◆ WORKING DATA
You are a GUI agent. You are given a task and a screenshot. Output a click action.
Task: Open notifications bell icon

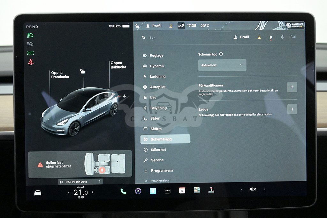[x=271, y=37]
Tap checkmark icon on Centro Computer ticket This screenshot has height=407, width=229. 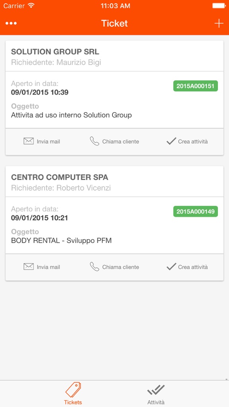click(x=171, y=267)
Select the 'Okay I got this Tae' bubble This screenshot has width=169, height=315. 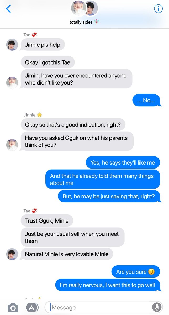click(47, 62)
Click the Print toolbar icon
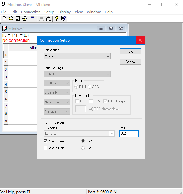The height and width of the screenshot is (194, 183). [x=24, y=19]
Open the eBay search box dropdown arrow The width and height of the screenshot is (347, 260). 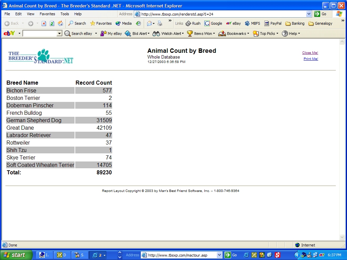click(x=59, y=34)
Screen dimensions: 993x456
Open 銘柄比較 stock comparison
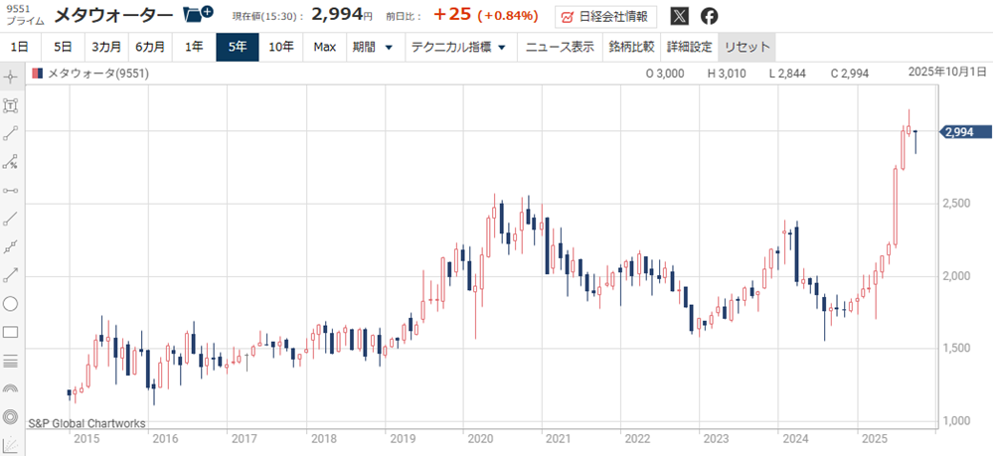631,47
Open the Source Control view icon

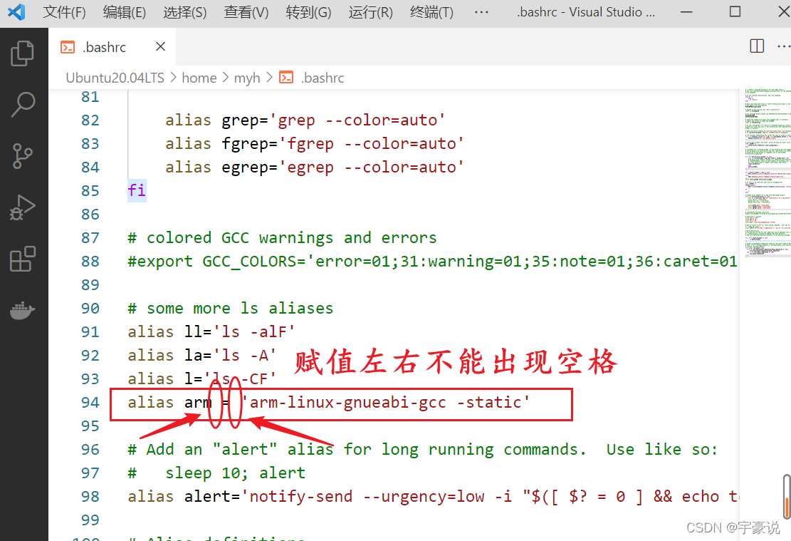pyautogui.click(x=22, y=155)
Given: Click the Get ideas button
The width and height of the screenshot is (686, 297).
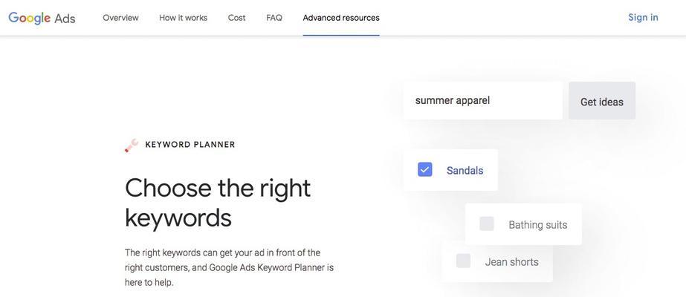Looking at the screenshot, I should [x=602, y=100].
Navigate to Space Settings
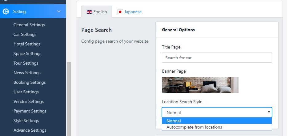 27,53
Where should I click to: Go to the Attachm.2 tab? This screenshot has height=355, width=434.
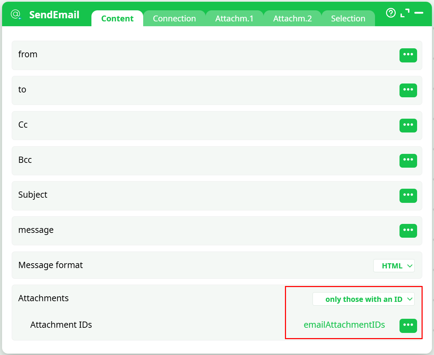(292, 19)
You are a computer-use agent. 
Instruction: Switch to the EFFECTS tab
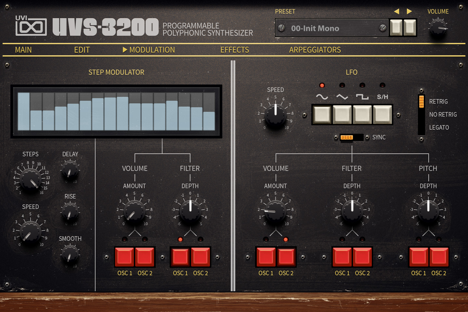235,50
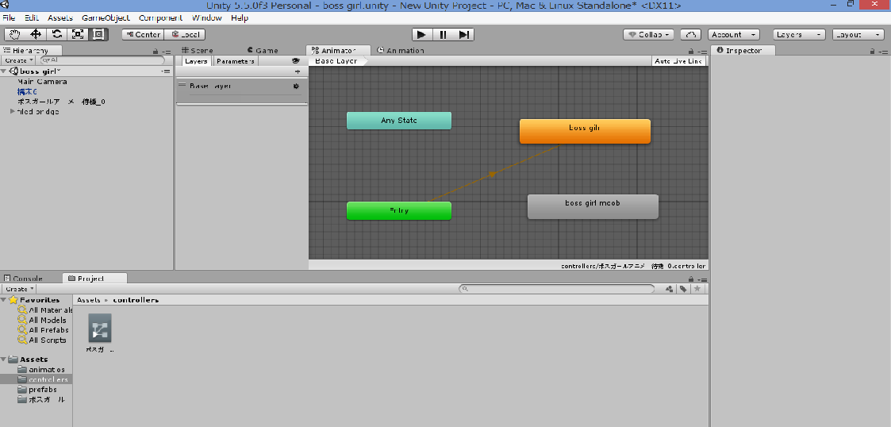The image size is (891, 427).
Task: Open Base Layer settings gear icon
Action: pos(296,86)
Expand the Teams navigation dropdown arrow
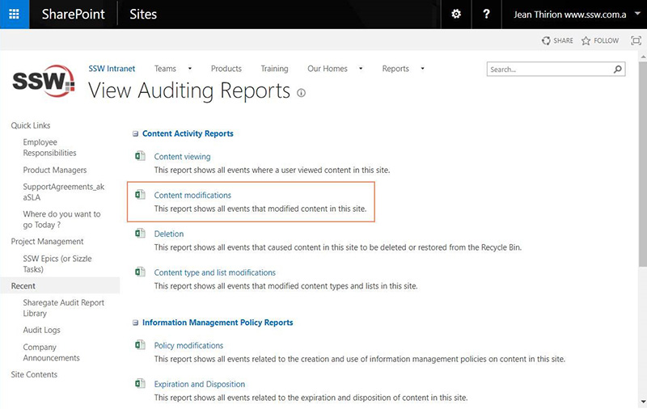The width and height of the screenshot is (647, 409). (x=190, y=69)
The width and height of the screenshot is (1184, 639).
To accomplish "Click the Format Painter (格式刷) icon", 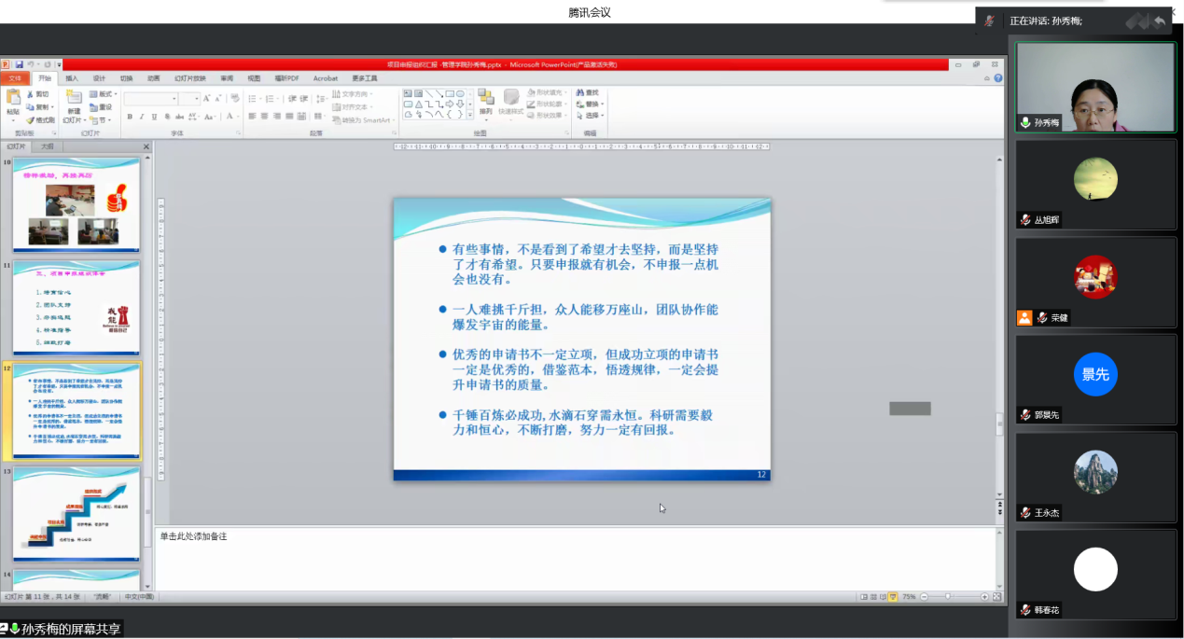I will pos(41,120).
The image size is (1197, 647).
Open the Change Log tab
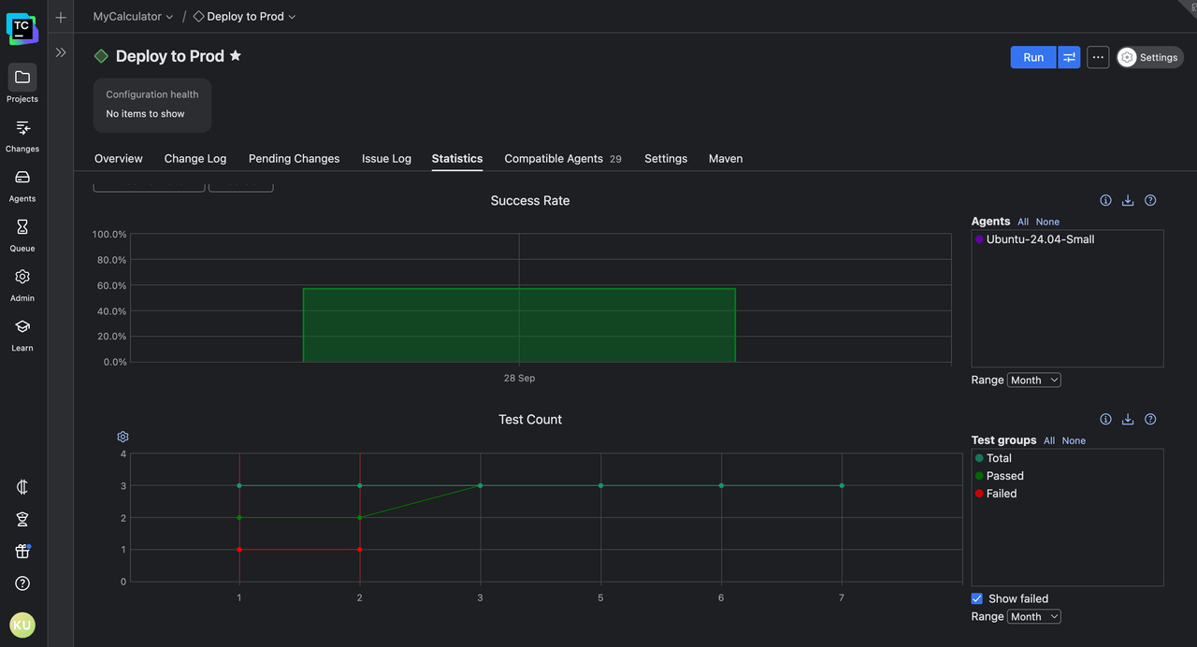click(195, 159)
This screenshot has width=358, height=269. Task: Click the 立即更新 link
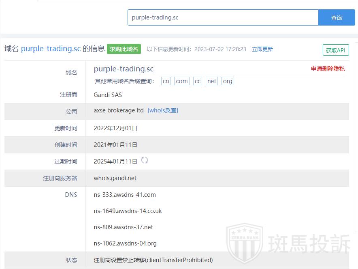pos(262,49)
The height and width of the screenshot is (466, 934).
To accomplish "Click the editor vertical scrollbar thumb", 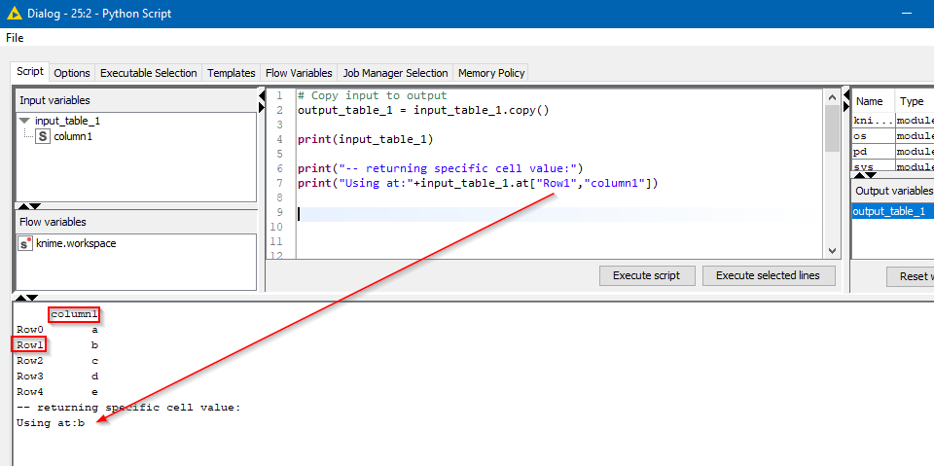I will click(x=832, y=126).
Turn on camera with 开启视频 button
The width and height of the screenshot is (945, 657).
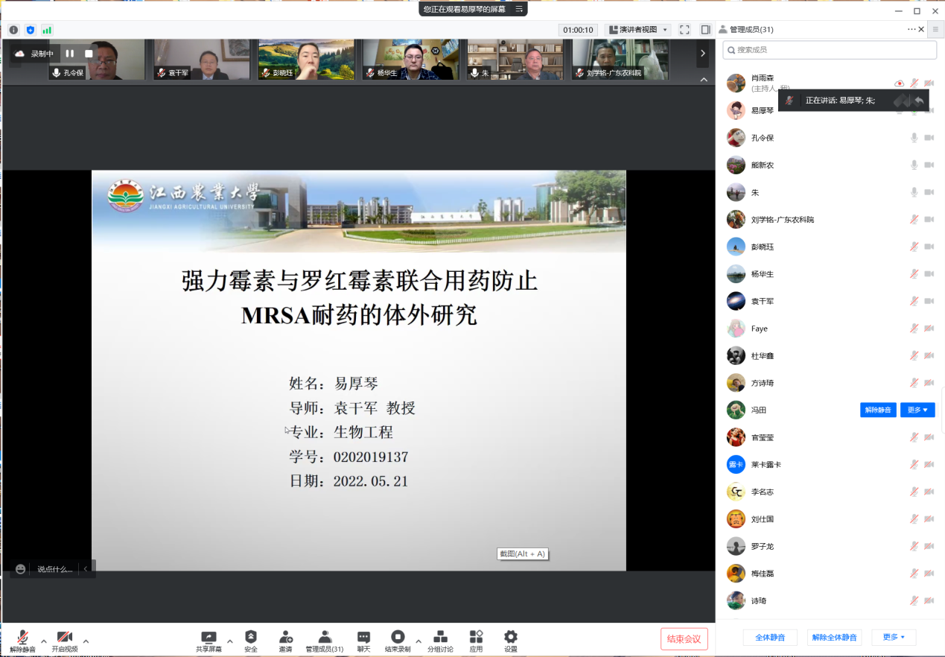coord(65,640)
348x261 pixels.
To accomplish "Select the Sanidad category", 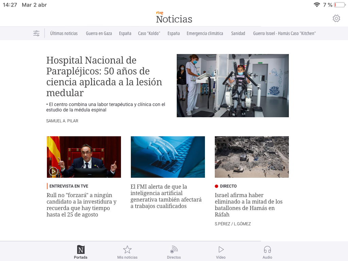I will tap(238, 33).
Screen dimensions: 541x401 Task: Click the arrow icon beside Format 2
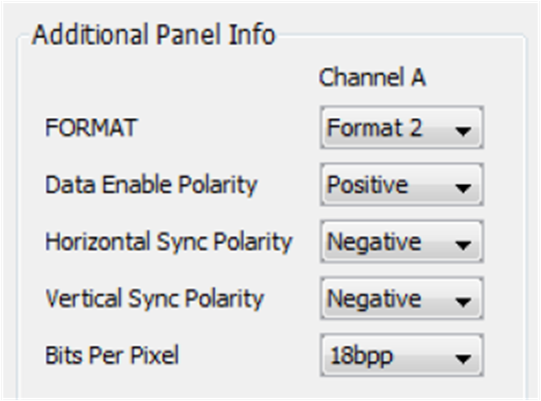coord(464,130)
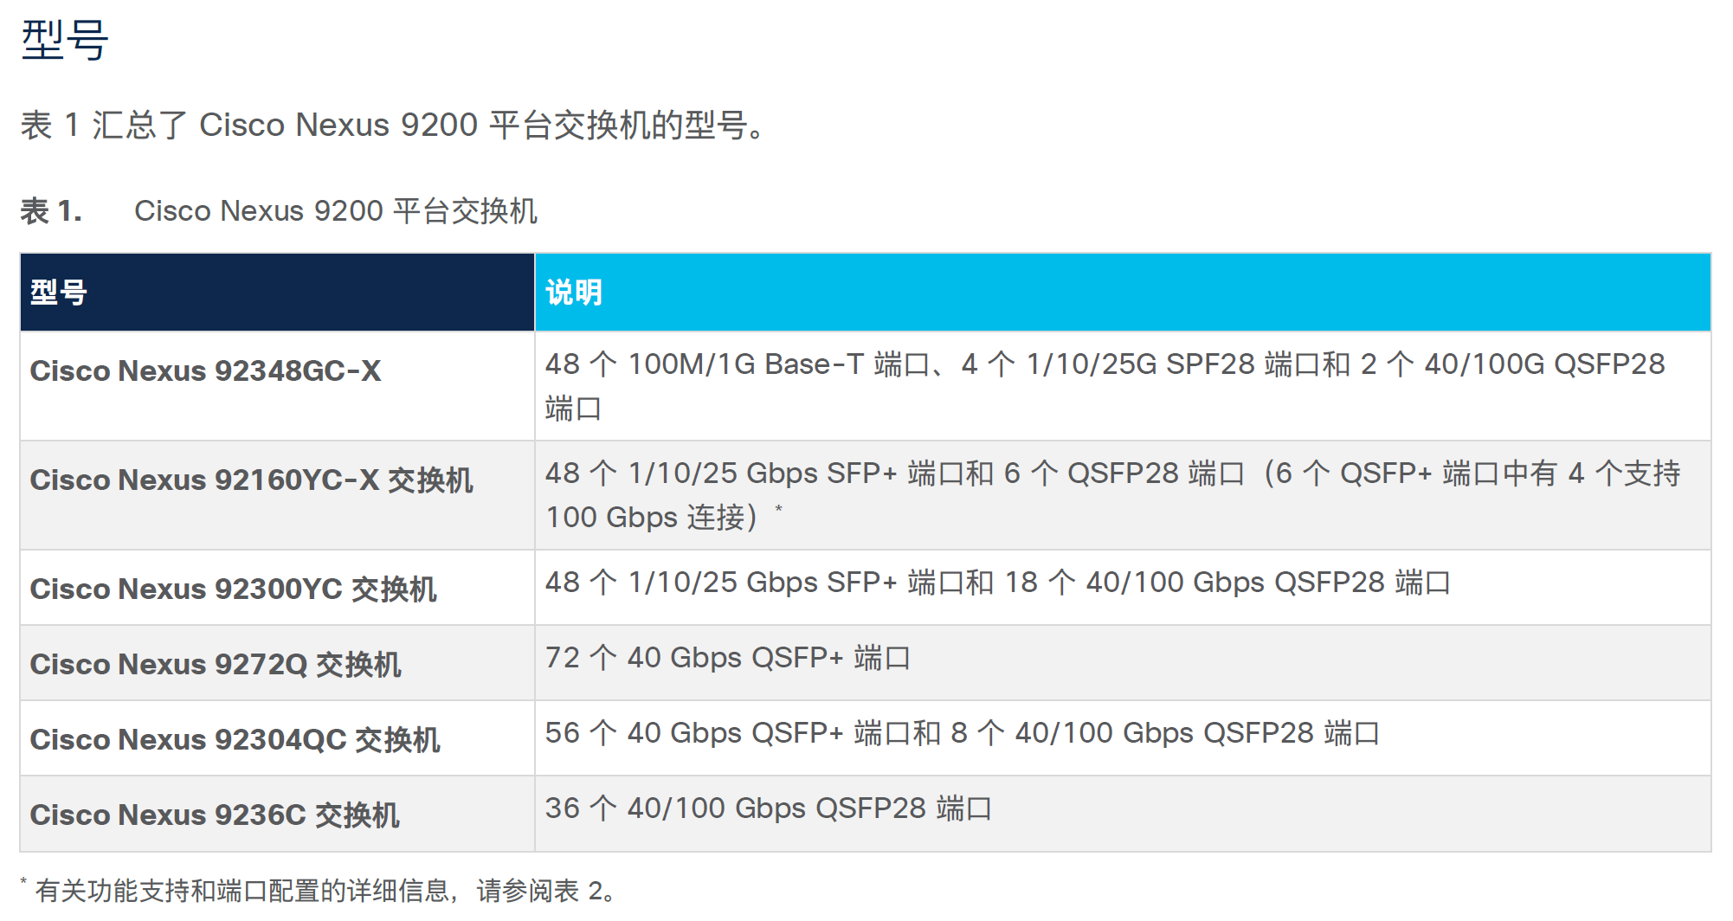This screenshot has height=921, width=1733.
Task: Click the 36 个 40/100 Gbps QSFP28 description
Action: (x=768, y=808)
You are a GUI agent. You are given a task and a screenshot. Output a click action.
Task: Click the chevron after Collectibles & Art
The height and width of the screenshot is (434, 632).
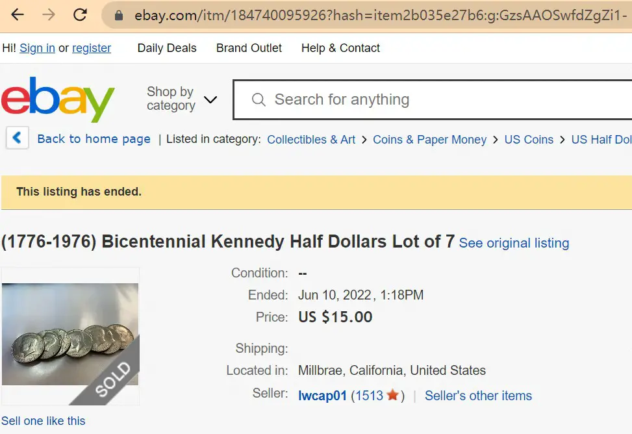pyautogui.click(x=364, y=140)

◆ EXERCISE AIM
Beginning with the line that contains "Screen dimensions: 541x401", write out every line through the last one in the records, exactly and without pictures.

◆ ANSWER AREA
Screen dimensions: 541x401 Task: Click the arrow icon beside Format 2
coord(464,130)
This screenshot has height=921, width=1733.
Task: Click the 36 个 40/100 Gbps QSFP28 description
Action: (x=768, y=808)
You are a GUI agent. You are given a task and a screenshot. Output a click action.
Task: Click the chevron after Collectibles & Art
The height and width of the screenshot is (434, 632).
pyautogui.click(x=364, y=140)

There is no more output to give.